Effects of doubling the number of U373 cells on store-operated Ca²⁺ entry (SOCE) in scopolamine (SCOP)-pretreated SH-SY5Y + U373 + BV2 mixed cells exposed to lipopolysaccharide (LPS), and the hypothesized mechanism by which the doubling in number of U373 cells reduced SOCE in LPS-exposed, SCOP-pretreated SH-SY5Y + U373 + BV2 mixed cells.
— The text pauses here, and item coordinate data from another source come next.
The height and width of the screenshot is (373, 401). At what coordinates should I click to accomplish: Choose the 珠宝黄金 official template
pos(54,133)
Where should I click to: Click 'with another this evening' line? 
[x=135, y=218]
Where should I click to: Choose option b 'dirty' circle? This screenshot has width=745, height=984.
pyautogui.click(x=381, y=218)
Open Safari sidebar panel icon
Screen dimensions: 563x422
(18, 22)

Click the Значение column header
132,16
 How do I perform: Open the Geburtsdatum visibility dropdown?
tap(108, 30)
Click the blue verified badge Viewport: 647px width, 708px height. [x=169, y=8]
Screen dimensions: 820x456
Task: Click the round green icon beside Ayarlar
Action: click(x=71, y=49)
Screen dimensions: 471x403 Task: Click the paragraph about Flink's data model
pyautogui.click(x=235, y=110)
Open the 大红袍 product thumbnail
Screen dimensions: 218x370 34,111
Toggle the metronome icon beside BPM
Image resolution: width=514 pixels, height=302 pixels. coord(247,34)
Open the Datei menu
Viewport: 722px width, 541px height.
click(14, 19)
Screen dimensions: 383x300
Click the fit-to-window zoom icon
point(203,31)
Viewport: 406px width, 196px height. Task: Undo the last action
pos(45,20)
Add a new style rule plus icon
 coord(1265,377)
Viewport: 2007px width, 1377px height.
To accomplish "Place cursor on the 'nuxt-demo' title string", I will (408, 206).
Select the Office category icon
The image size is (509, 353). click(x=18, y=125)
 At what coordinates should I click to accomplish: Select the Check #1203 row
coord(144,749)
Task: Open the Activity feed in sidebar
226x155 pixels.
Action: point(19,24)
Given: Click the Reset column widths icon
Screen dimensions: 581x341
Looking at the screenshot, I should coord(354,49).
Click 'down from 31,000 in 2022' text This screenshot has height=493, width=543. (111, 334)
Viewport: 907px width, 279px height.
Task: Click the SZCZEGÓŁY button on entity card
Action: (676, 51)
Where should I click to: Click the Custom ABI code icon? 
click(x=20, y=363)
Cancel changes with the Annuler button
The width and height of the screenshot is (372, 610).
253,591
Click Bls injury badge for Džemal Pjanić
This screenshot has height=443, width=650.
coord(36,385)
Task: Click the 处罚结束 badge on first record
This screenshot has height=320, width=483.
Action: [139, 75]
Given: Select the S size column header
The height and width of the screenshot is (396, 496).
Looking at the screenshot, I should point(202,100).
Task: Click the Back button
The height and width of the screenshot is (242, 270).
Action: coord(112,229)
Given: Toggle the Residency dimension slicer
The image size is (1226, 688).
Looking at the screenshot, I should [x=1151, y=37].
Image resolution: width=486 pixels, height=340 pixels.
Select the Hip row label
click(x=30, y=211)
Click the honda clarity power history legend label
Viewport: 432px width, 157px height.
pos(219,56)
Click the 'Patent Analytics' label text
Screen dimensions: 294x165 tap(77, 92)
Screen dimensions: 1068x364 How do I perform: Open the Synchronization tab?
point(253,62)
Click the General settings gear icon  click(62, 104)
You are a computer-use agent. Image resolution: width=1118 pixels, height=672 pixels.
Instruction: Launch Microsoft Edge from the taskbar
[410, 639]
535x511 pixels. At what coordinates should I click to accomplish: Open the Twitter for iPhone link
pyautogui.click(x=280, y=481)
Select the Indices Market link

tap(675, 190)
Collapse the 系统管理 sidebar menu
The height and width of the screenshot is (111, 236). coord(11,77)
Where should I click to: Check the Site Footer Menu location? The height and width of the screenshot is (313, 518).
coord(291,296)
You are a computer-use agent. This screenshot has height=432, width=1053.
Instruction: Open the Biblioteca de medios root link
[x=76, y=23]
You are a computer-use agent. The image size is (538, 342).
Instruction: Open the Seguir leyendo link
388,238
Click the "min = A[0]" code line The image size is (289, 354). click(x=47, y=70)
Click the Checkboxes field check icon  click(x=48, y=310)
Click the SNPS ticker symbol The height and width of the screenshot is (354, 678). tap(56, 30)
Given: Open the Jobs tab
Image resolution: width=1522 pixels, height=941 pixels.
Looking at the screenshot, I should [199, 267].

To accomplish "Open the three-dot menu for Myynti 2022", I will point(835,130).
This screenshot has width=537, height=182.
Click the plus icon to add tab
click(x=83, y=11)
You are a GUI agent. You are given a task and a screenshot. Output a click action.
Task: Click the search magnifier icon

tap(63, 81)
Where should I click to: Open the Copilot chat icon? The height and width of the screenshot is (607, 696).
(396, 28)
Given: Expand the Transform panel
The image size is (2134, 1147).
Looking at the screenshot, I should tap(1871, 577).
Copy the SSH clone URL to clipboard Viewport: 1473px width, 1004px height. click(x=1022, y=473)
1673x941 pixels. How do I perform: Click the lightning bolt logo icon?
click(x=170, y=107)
Representative traces showing the effects of doubling the number of U373 cells on SOCE in the (A) control (CON) and (B) SCOP+LPS and (C) SCOP groups. (D) Summary data showing the peak [Ca²⁺]_i observed after the addition of 1.5 mM Ca²⁺. (E) Representative traces showing the effect of ouabain, Ni²⁺, or nifedipine on the doubled number of U373 cells-induced decreases in SOCE in LPS-exposed, SCOP-pretreated SH-SY5Y + U373 + BV2 mixed cells. (F) Summary data showing the peak [Ca²⁺]_i observed after the addition of 1.5 mM Ca²⁺. Data are reported as means ± SEM (n = 5–9; ^# p < 0.05, ^### p < 0.001 vs. the respective CON group; ** p < 0.01, *** p < 0.001 vs. the respective vehicle group; ⁺ p < 0.05 vs. the SCOP+LPS group in doubled U373 cells).

Figure 4

Effects of doubling the number of U373 cells on store-operated Ca²⁺ entry (SOCE) in scopolamine (SCOP)-pretreated U373 + BV2 mixed cells exposed to LPS. Representative traces of the (A) control (CON), (B) SCOP+LPS, and (C) SCOP groups. (D) Summary data showing the peak [Ca²⁺]_i observed after the addition of 1.5 mM Ca²⁺. Data are reported as means ± SEM (n = 5–7; ^## p < 0.01 vs. the respective CON group; * p < 0.05 vs. the respective vehicle group).

Figure 5

Proposed mechanisms of action of linalyl acetate (LA) on store-operated Ca²⁺ entry (SOCE) in SH-SY5Y and BV2 cells exposed to scopolamine and lipopolysaccharide (LPS). Red arrows reflect the impact of scopolamine and LPS, and blue arrows reflect the effects of LA. The amount of Ca²⁺ influx or efflux is indicated by the thicknesses of the arrows. IP₃R, inositol 1,4,5-trisphosphate receptor; NCX, Na⁺/Ca²⁺ exchanger; RyR, ryanodine receptor; SERCA, sarcoplasmic reticulum Ca²⁺ ATPase; SOC, store-operated Ca²⁺ channel.